- Votre objectif
Relevez toutes les formes verbales conjuguées au futur simple dans le texte sur la licence obligatoire en Équateur.

- Texte retenu
-----

Près de la moitié des 14 millions d'Equatoriens vivent sous le seuil de
pauvreté. "Plus jamais de médicaments avec brevet, a promis le chef de
l'Etat dans son allocution hebdomadaire radiotélévisée. Chaque fois que nous
pourrons éliminer les brevets et mettre en place une licence obligatoire,
nous le ferons."

La licence obligatoire est une procédure par laquelle un Etat contraint, au
nom de l'intérêt public, les propriétaires des brevets à autoriser un tiers
à entrer en concurrence avec eux sur le marché, à armes égales. Pour
compenser la perte des bénéfices que rapporte la fabrication exclusive des
médicaments sous brevet, le pays devra verser aux entreprises lésées "une
rémunération adéquate", selon les termes de l'accord de l'Organisation
mondiale du commerce (OMC) sur la propriété intellectuelle.

-----

(Entrées enregistrées)
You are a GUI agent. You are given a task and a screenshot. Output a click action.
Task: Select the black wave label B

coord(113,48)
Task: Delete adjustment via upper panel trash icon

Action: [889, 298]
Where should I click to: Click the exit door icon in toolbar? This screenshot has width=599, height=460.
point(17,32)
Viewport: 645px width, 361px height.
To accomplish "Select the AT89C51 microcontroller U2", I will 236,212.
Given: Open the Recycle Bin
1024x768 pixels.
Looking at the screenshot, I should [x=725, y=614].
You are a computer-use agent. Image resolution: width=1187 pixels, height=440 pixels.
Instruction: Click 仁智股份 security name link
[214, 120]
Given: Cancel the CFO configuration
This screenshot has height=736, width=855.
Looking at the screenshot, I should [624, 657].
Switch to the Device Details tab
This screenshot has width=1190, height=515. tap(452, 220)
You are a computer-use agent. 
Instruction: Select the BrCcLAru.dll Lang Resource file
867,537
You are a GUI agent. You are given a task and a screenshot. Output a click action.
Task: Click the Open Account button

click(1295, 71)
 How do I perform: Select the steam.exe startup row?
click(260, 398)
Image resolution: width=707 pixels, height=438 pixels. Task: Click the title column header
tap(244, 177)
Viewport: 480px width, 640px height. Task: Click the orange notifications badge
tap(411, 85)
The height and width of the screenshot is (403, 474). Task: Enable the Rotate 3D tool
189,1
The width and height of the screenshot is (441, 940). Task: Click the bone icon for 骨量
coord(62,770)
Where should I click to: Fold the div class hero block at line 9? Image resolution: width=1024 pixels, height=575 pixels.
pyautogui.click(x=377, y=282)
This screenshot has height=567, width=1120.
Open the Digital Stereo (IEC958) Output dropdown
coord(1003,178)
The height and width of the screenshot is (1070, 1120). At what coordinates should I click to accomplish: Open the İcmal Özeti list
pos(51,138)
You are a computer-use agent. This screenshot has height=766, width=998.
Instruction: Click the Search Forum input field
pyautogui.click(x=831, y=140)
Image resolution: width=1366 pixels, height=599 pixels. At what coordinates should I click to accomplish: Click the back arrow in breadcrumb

-----

- Réponse rédigée
pourrons, ferons, devra